Top of Dataset extract

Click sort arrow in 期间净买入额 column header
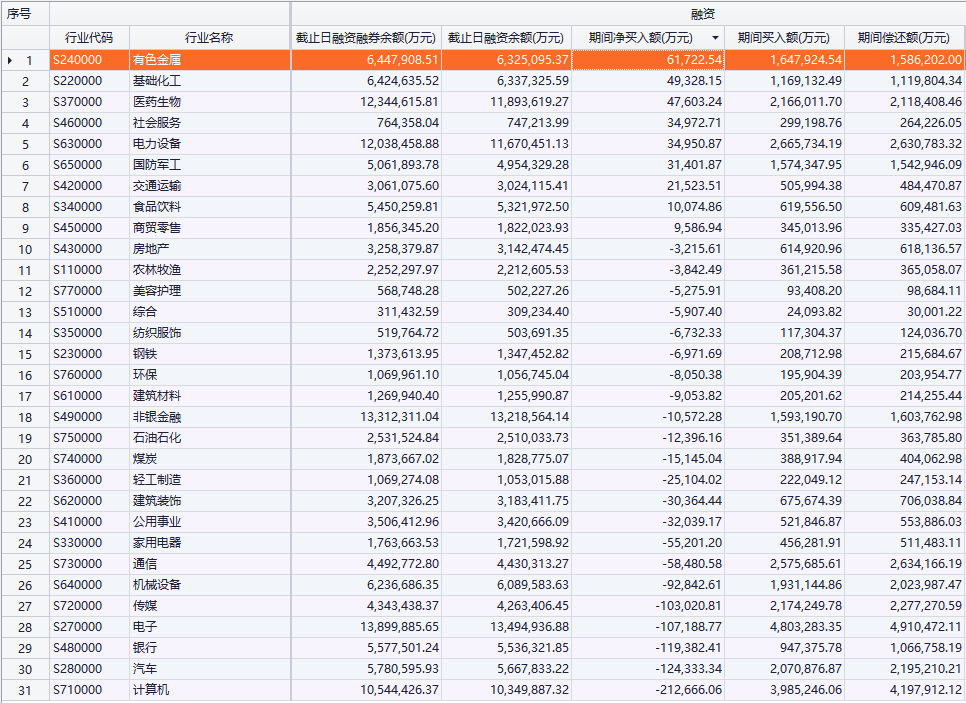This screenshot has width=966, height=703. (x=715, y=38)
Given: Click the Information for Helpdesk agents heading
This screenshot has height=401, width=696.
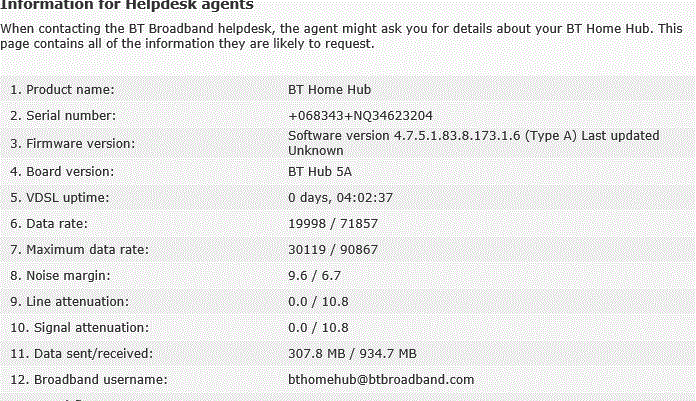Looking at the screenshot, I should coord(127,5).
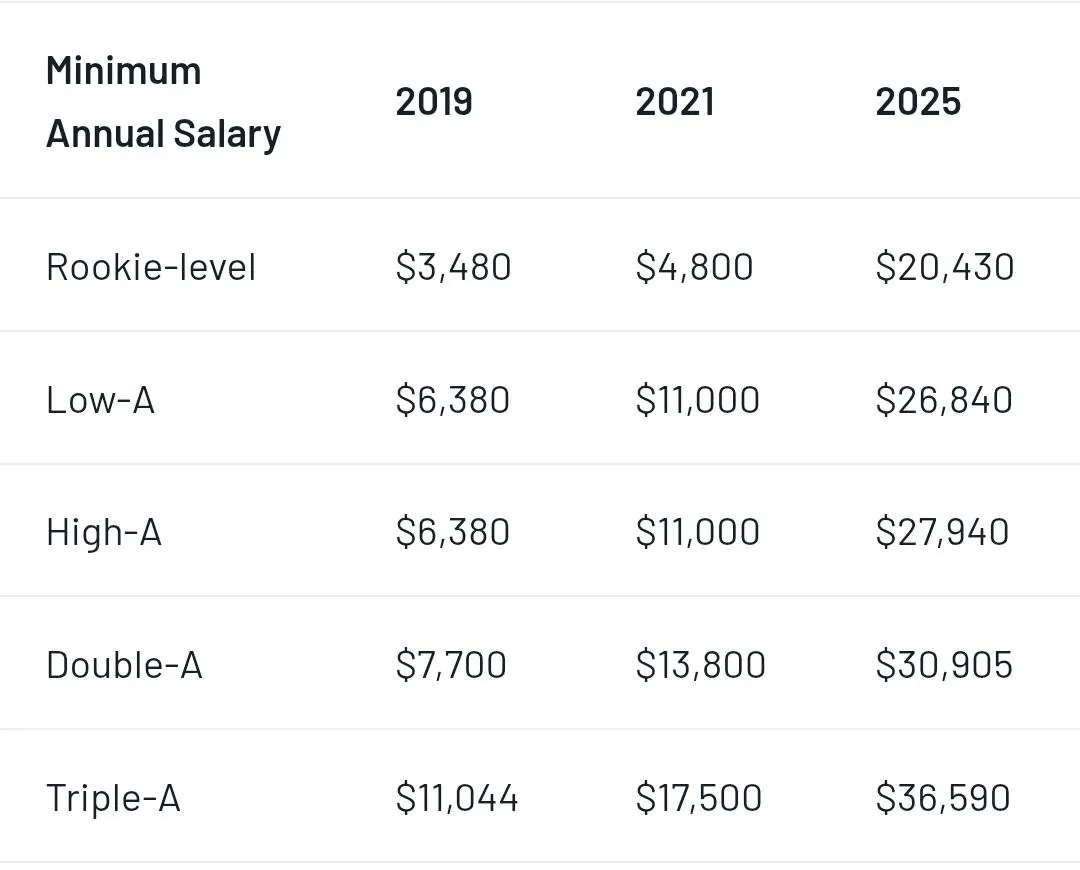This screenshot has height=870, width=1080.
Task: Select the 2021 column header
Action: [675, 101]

Bottom of Dataset extract

### What the exercise asks
Word for word, write out each line of the records, but leave the pictures behind.

### Exercise result
Click sort arrow in 期间净买入额 column header
This screenshot has width=966, height=703. (x=715, y=38)
Given: Click the Information for Helpdesk agents heading
This screenshot has height=401, width=696.
Looking at the screenshot, I should coord(127,5).
This screenshot has height=870, width=1080.
Task: Select the 2021 column header
Action: [675, 101]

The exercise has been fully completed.